Author: Gregory Maxwell 2013-05-21 03:54:25
Published on: 2013-05-21T03:54:25+00:00
In May 2013, Pieter Wuille and Robert Backhaus discussed the idea of making zero-confirmation double spends trivial in Bitcoin. However, no decision was made regarding this matter. Wuille argued against it initially but later became neutral as he found persuasive arguments for and against pure fee-based replacement. He also noted that fees are not a significant motivator compared to subsidy and overall network health. Although there are risks associated with zero-confirmation transactions, such as underestimating the costs of unlikely risks, more deterministic behavior can result in safer interactions. Wuille stated that self-interest would eventually lead to pure-fee based replacement becoming widespread, which is why it is good to avoid building a dependency on behavior that will not last. Furthermore, child-pays-for-parent combined with replacement can create a new kind of double spend defense.
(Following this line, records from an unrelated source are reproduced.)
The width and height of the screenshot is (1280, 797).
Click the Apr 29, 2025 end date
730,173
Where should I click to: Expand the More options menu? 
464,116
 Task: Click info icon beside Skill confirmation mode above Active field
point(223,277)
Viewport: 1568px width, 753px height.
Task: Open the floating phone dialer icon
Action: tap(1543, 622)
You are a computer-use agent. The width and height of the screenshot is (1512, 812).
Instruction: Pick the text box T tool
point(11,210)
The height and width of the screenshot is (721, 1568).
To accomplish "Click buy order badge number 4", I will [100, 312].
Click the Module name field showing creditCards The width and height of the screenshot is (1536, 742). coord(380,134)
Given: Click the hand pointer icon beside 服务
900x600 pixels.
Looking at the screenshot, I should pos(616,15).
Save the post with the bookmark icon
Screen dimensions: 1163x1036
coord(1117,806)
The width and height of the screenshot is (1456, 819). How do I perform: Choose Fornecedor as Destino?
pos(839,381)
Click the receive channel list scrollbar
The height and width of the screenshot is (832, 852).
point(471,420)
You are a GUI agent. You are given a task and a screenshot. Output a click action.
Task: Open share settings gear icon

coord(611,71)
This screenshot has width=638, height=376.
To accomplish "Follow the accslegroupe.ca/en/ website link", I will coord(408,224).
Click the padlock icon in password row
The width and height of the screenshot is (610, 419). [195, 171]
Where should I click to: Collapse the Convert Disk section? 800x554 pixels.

If someone double-spends a payment to an online key, one can instantly produce a child transaction that pays 100% of the double-spend to fees. This allows the double spender to hurt the recipient but not profit from it. However, the race to burn more money can be odd and may not have long-term benefits. A short-term benefit can be significant in encouraging Bitcoin adoption. In any case, it is far from clear what should be done regarding this matter. Wuille noticed that some people seem to be swayed by replace by fee, and there may evolve a community consensus regardless of what developers think about it. Wuille's SO pointed out that the transaction burning race described above sounds like an economist's dream, as it is one of those cases they use in experiments to probe human behavior. It may be useful to point some graduate students at this question and see what they can come up with about it.